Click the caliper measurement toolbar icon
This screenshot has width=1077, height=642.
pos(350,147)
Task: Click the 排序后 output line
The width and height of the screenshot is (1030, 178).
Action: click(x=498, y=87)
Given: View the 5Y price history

========================================================================

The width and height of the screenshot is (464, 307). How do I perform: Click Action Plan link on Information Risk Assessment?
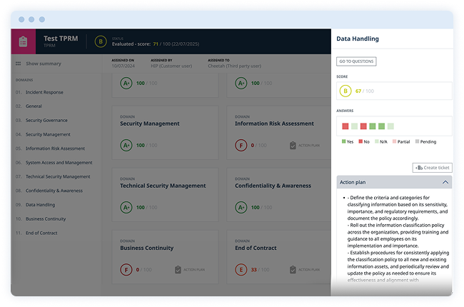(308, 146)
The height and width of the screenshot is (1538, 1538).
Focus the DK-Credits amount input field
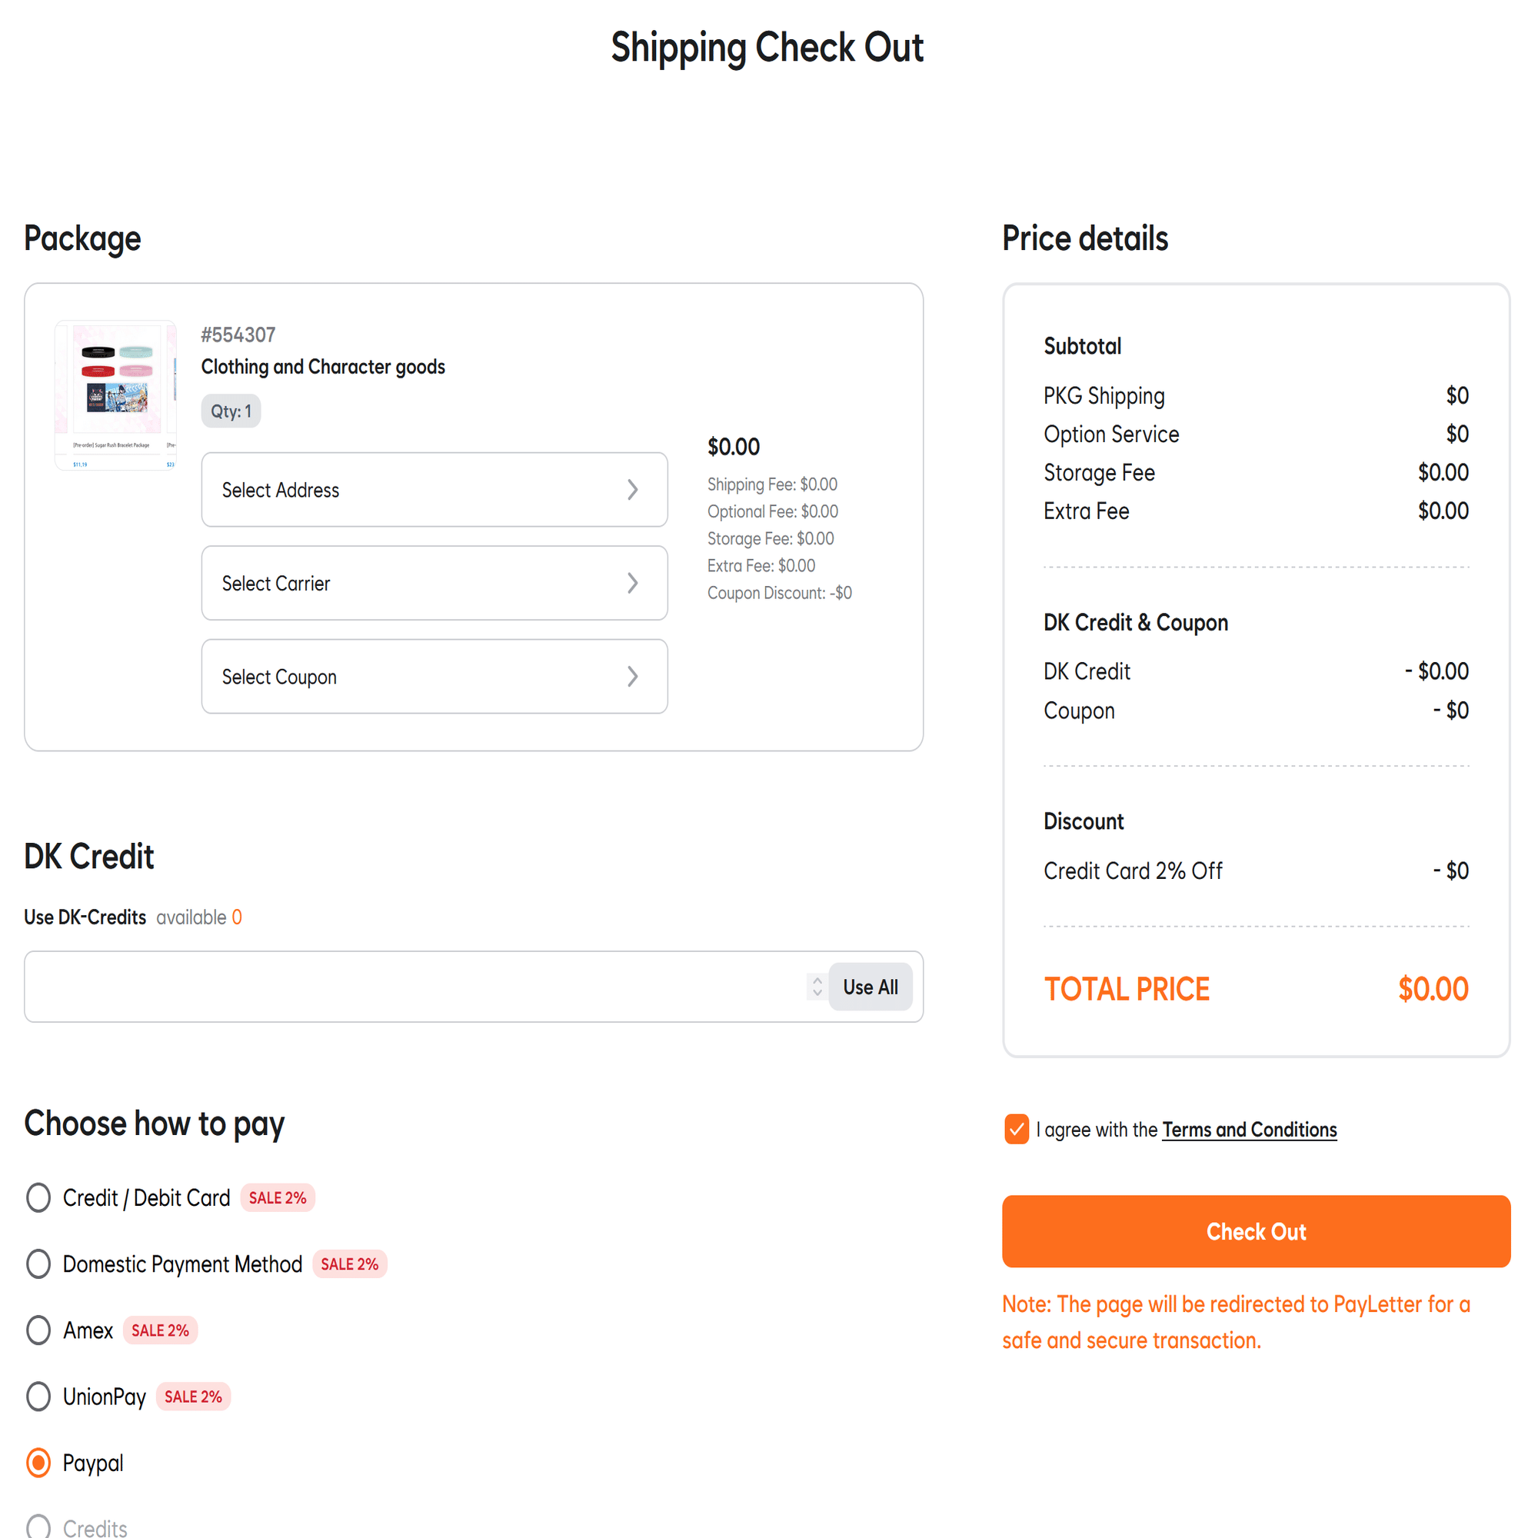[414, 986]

========================================================================

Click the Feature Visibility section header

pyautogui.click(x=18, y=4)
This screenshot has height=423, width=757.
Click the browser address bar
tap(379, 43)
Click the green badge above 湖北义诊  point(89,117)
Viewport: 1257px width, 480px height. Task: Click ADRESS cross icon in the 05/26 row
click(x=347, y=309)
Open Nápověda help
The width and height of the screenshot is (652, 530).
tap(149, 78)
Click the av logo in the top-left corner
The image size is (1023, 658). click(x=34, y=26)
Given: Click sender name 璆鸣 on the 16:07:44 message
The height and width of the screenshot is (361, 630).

========================================================================

Using the listing above, list every line in which the string "Given" occurs.

• _ANSWER BELOW_
Given: View the 5Y price history
Given: Click sender name 璆鸣 on the 16:07:44 message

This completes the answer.